PASSAGE TO READ -
- - -

The rocket control system puts special requirements on the computer language and operating system. In this chapter, we begin by explaining real-time systems and programming.

Real-time software solutions form an important basis for this project. Unfortunately real-time programming and analysis is not a subject easily explained. It is not possible to cover more than the basics in this report. A reference for a complete introduction is the book by Burns & Wellings [BW97], which is warmly recommended.

3.1 Real-time systems

A real-time system is any information processing system which has to respond to externally generated input stimuli within a finite and specified period (often called deadline).

• The correctness depends not only on the logical result but also the time it is delivered.

• Failure to respond is as bad as a faulty response.

If the computer is a component in a larger engineering system, it is generally called an embedded computer system [BW97].

3.1.1 Real-time control systems

A control system may be divided into three subsystems:

• Measurement

• Feedback control loop

• Actuation of hardware

Real-life systems are continuous. This often requires the control system to be as closely continuous as possible. It is often desirable to make measurements, execute the feedback control loop and perform actions on the system at the same time. Since a computer only can perform one task at a time, three computers would be needed in order for the three tasks to be performed simultaneously, which of course, is not economically feasible. Instead, methods have been invented, which allow computers to perform several tasks simultaneously using only one central processing unit (CPU). The trick is to switch the task currently performed so fast that it appears that the computer is performing all three tasks simultaneously. This is the general idea behind real-time systems.

- - -

DATASET RECORDS -

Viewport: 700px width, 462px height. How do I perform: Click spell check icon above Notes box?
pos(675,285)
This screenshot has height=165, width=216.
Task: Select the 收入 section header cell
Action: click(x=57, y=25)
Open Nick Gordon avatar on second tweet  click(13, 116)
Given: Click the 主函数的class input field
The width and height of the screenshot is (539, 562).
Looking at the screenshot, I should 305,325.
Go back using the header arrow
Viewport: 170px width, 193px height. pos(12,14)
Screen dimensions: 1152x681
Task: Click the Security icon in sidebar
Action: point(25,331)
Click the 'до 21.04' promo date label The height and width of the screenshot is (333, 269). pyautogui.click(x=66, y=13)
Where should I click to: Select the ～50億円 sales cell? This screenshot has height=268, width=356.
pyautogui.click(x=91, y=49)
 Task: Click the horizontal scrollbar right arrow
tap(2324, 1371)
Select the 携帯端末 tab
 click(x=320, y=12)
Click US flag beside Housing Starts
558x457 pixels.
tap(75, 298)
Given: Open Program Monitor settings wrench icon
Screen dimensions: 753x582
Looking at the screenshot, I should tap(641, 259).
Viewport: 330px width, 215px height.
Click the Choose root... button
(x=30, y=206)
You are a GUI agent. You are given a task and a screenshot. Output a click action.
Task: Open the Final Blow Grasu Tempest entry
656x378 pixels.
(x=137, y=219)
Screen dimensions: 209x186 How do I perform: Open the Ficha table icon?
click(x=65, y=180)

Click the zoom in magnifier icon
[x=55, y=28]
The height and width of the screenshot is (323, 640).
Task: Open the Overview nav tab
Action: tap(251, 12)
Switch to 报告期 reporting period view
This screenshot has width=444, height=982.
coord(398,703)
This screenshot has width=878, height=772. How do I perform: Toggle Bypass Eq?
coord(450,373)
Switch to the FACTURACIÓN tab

- - -

SET TASKS -
a. In the real-time systems passage, what is a computer generally called when it is a component in a larger engineering system?
b. Return the part of the real-time systems passage that opens with the words containing "3.1 Real-time systems" and closes with "a faulty response.".
Rely only on the real-time systems passage.

ANSWERS FOR THE EXERCISE -
a. An embedded computer system.

b.
3.1 Real-time systems

A real-time system is any information processing system which has to respond to externally generated input stimuli within a finite and specified period (often called deadline).

• The correctness depends not only on the logical result but also the time it is delivered.

• Failure to respond is as bad as a faulty response.